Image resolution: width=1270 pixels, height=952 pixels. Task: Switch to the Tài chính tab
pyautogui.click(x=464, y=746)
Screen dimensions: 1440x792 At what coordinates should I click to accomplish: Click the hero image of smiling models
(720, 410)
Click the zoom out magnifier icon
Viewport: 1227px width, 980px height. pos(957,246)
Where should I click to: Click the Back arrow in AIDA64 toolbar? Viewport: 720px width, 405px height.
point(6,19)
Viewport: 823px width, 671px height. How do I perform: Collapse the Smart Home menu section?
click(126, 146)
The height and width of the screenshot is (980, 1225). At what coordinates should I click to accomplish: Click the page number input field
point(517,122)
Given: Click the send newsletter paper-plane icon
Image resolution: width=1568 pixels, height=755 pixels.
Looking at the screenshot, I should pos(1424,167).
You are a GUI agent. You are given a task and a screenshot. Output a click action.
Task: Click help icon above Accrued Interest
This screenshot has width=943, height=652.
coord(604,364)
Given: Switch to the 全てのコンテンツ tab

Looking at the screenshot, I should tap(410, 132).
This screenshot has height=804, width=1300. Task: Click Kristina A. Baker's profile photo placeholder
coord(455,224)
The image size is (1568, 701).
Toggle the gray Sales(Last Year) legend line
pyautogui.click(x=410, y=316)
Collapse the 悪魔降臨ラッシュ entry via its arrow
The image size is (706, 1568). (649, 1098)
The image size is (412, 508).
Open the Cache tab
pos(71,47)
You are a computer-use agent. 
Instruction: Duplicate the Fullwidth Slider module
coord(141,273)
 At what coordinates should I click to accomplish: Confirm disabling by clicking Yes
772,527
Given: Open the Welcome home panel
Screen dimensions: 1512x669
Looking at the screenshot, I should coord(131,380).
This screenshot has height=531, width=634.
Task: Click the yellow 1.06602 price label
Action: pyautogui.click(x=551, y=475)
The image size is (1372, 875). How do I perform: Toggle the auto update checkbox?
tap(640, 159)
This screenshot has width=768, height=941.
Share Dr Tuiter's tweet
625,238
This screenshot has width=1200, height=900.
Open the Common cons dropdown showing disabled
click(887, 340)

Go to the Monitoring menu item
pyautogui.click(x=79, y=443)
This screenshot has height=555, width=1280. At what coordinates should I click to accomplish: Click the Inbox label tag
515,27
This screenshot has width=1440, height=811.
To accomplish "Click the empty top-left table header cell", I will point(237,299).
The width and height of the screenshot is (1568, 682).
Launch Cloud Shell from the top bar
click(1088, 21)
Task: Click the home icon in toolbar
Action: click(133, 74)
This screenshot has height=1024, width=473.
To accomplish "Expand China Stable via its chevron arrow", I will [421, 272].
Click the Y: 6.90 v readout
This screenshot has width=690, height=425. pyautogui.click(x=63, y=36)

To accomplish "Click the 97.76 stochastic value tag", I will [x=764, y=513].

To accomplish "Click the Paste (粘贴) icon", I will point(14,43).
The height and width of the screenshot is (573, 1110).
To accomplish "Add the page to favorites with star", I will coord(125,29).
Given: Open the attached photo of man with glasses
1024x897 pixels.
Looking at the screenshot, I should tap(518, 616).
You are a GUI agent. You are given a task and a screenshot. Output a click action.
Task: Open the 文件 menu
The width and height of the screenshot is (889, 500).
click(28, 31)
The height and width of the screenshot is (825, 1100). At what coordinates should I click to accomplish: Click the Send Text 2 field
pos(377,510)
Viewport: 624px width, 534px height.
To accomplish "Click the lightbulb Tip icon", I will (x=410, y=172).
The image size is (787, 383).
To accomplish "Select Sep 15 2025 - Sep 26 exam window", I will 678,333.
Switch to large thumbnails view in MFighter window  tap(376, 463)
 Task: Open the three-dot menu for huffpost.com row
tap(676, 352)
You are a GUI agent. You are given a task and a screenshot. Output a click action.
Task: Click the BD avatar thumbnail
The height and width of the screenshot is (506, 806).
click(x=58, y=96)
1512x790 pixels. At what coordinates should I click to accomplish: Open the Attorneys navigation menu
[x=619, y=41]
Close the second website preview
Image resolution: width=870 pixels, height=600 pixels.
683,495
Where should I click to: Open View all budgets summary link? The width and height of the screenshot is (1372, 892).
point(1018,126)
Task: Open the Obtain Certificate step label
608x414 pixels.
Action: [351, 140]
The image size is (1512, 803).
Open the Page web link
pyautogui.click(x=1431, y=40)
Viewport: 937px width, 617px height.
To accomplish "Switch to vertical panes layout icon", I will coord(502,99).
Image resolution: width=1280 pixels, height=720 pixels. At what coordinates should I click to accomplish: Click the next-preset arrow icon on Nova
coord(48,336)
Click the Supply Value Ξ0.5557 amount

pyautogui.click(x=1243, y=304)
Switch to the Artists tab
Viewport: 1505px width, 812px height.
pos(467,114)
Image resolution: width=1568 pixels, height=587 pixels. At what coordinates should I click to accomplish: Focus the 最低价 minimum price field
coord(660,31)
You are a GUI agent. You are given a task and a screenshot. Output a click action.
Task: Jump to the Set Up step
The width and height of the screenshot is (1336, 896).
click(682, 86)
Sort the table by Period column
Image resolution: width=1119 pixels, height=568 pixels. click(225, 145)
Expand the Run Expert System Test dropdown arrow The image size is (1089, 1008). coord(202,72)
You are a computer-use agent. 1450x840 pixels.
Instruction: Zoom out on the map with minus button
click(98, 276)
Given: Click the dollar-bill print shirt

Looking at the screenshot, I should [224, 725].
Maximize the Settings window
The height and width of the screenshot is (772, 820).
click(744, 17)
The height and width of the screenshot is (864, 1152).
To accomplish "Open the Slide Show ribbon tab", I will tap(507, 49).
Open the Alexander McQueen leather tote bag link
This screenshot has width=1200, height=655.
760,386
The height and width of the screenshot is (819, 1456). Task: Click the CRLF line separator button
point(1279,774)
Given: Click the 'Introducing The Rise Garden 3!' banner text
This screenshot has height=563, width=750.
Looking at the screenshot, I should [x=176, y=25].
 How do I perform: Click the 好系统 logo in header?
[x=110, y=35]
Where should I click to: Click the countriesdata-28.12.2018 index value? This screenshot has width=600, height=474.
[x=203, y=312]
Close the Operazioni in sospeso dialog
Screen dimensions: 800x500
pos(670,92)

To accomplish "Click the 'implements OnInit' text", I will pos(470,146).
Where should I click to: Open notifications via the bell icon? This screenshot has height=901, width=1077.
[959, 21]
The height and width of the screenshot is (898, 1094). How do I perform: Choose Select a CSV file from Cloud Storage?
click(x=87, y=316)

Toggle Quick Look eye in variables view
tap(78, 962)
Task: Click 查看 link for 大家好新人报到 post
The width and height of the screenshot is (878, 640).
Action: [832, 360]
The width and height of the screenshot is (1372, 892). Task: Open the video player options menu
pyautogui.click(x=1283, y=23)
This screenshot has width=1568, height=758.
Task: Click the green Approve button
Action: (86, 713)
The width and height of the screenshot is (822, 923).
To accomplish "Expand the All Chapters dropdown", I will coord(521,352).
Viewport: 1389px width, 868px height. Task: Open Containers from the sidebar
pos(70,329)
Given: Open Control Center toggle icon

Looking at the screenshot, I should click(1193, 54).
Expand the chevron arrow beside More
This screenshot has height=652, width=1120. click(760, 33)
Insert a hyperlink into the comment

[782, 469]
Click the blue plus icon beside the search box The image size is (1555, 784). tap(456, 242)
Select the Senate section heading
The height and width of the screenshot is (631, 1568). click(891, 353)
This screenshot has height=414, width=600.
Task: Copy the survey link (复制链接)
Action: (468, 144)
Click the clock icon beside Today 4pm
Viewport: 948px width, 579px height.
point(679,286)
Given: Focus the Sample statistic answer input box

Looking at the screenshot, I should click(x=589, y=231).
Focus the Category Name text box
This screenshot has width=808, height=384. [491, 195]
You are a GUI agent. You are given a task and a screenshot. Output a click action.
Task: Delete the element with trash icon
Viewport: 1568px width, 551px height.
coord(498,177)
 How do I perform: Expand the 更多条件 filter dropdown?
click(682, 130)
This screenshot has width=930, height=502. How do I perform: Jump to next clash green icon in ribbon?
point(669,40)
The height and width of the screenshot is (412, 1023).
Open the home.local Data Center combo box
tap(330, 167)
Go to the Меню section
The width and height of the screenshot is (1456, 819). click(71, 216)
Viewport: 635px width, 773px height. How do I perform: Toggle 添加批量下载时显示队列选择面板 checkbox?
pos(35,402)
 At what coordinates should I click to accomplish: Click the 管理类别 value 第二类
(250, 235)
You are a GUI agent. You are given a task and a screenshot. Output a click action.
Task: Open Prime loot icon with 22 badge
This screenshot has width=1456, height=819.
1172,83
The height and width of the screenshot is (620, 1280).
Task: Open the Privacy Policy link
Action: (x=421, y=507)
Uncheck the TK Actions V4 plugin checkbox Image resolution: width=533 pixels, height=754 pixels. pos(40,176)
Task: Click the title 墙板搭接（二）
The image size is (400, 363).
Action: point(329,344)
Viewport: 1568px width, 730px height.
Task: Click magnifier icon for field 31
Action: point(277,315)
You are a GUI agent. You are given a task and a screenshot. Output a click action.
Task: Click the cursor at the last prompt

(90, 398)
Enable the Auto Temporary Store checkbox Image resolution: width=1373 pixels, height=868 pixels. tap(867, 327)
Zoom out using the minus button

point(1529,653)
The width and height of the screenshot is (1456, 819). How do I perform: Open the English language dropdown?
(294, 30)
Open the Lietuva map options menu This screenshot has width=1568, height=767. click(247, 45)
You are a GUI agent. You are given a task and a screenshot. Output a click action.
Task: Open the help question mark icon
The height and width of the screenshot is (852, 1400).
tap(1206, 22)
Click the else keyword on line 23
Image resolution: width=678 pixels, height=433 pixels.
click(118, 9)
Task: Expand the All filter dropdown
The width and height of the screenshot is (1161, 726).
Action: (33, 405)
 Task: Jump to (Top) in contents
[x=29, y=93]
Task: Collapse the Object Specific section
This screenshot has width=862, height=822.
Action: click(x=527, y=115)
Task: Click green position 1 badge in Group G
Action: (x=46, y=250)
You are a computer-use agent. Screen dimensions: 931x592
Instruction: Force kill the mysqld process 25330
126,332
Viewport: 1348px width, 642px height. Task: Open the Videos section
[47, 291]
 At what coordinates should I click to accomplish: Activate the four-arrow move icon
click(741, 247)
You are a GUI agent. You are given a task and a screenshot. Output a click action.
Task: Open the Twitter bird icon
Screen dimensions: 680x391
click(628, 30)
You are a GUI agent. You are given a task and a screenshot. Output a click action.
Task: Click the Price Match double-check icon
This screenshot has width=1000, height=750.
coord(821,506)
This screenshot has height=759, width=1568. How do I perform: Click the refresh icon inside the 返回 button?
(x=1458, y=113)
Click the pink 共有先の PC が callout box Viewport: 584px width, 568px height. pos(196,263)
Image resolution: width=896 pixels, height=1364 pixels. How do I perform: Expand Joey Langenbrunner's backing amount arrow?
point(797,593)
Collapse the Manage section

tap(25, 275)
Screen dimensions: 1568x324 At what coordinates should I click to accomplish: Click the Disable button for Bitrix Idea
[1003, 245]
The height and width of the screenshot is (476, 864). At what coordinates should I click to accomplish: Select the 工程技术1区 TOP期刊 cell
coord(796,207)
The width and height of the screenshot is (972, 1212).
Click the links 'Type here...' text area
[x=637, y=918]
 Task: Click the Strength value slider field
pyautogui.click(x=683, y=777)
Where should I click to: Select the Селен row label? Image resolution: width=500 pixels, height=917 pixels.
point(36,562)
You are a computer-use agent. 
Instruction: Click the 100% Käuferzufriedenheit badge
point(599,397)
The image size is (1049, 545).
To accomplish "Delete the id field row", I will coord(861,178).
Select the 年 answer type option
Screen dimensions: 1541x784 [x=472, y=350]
————————
Extract the portion of the records above that begins with the line containing "Viewport: 1348px width, 642px" and continues through the end of the records, including both ends. Reproduce every line without change.

Viewport: 1348px width, 642px height. Task: Open the Videos section
[47, 291]
 At what coordinates should I click to accomplish: Activate the four-arrow move icon
click(741, 247)
You are a GUI agent. You are given a task and a screenshot. Output a click action.
Task: Open the Twitter bird icon
Screen dimensions: 680x391
click(628, 30)
You are a GUI agent. You are given a task and a screenshot. Output a click action.
Task: Click the Price Match double-check icon
This screenshot has width=1000, height=750.
coord(821,506)
This screenshot has height=759, width=1568. How do I perform: Click the refresh icon inside the 返回 button?
(x=1458, y=113)
Click the pink 共有先の PC が callout box Viewport: 584px width, 568px height. pos(196,263)
Image resolution: width=896 pixels, height=1364 pixels. How do I perform: Expand Joey Langenbrunner's backing amount arrow?
point(797,593)
Collapse the Manage section

tap(25, 275)
Screen dimensions: 1568x324 At what coordinates should I click to accomplish: Click the Disable button for Bitrix Idea
[1003, 245]
The height and width of the screenshot is (476, 864). At what coordinates should I click to accomplish: Select the 工程技术1区 TOP期刊 cell
coord(796,207)
The width and height of the screenshot is (972, 1212).
Click the links 'Type here...' text area
[x=637, y=918]
 Task: Click the Strength value slider field
pyautogui.click(x=683, y=777)
Where should I click to: Select the Селен row label? Image resolution: width=500 pixels, height=917 pixels.
point(36,562)
You are a computer-use agent. 
Instruction: Click the 100% Käuferzufriedenheit badge
point(599,397)
The image size is (1049, 545).
To accomplish "Delete the id field row", I will coord(861,178).
Select the 年 answer type option
Screen dimensions: 1541x784 [x=472, y=350]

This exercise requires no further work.